One of the saddest documentaries I remember concerned the restoration of a B-29 somewhere in the Arctic Circle. After many problems getting it airworthy it was ready to fly out when a relatively minor fuel leak caused a major fire and the aircraft's total destruction. Unfortunately aluminium burns rather well in the right circumstances, as the British Navy discovered in the Falklands War.

Steve

That pissed me off so much. That guy was an idiot. He insisted on flying it off the iceberg, against everyone's recommendations and pleas. Way to ruin a rare piece of history for a chance at pumping your own ego, buddy! All he had to do was ship it to a safe location, and it could have been saved.

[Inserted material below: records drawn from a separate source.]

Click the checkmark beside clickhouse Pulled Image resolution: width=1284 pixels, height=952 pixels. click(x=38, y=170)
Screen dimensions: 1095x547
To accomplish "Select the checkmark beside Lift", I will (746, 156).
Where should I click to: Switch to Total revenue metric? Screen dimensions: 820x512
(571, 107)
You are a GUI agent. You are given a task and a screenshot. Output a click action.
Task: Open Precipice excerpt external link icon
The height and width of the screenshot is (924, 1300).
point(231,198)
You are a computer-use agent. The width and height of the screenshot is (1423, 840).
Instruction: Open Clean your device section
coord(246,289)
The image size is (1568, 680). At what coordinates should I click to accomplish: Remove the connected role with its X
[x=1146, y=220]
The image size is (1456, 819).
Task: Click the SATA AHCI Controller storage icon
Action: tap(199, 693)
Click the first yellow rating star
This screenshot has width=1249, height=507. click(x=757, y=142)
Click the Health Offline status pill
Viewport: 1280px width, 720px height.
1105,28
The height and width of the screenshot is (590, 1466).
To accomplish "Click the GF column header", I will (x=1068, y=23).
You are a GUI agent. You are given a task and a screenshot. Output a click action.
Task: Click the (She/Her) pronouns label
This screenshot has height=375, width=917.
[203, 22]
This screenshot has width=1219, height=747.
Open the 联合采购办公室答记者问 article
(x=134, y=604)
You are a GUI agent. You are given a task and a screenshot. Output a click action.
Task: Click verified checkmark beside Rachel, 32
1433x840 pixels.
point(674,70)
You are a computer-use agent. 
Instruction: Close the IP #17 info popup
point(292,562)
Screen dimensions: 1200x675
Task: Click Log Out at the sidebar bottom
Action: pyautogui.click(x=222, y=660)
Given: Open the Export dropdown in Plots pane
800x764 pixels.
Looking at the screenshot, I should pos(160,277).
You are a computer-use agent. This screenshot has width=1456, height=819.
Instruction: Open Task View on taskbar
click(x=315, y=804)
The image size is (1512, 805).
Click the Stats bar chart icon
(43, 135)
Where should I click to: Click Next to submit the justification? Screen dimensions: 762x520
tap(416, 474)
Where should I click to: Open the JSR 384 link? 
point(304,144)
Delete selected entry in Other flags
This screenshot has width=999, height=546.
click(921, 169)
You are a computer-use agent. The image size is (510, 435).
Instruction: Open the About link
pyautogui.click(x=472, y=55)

I believe there may only be one airworthy B-29 left. I happened to see it by chance at Camarillo airport in Southern California maybe 10 years ago. I was heading south on 101 and saw it in the distance sitting by a hangar. I was surprised, to say the least! I was only able to get up to a fence about 50 feet from it.

lxdude
06-15-2011, 04:21 PM
And from what I understand, the fire was caused by leakage from a small jury-rigged tank for an auxiliary generator, which they in their haste to fly, never secured adequately.

cfclark
06-15-2011, 04:27 PM
And from what I understand, the fire was caused by leakage from a small jury-rigged tank for an auxiliary generator, which they in their haste to fly, never secured adequately.

I've seen that documentary a couple of times and it irritates me to no end. All that preparation to get the thing just barely airworthy, and a mistake made in haste and hubris trashes the plane and the project in about five minutes. Not to mention two perfectly good engines, brought in just for that purpose, are now at the bottom of the frozen lake.